What you will do: Scan the data below for the string "computer". Show every line where it turns up.

Working data:

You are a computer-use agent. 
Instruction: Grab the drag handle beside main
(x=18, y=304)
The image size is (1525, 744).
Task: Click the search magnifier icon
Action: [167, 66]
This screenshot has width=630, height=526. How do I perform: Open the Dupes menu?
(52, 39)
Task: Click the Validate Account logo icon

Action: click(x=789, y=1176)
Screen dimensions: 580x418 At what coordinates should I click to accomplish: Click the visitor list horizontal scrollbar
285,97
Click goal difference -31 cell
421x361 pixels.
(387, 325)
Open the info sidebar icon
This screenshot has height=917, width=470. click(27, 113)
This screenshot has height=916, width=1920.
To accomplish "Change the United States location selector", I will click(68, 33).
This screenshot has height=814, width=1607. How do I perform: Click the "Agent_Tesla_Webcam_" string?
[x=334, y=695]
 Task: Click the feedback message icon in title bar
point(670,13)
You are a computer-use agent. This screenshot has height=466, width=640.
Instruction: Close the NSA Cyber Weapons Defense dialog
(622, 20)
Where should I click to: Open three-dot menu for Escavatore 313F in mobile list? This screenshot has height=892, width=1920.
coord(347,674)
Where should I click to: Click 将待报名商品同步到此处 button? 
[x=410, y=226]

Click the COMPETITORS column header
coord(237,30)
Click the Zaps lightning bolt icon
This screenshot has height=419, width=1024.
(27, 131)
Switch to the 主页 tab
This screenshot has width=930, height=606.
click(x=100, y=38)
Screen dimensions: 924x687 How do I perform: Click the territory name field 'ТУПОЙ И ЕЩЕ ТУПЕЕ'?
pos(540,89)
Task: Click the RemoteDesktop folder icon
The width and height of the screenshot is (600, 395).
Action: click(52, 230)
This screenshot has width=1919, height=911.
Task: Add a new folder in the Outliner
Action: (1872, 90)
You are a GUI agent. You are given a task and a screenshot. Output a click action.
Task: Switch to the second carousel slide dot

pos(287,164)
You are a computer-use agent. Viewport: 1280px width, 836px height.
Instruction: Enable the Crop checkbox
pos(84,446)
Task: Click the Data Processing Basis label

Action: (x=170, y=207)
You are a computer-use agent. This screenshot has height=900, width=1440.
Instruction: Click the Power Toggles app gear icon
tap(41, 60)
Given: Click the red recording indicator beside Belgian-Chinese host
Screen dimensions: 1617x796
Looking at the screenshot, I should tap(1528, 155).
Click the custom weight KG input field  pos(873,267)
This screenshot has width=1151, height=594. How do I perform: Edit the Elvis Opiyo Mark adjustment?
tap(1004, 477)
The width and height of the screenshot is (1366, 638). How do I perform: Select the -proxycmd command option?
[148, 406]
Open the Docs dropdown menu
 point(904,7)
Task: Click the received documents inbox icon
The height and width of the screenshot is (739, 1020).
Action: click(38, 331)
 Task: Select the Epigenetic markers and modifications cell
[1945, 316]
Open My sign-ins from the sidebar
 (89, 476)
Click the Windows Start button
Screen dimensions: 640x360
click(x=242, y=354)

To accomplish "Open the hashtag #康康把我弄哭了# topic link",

Answer below:
You are a computer-use agent. 
You are a computer-use agent. This screenshot has height=466, width=640.
You are a computer-use agent. Viewport: 1280px width, 836px height.
You are a computer-use agent. This screenshot has height=900, width=1440.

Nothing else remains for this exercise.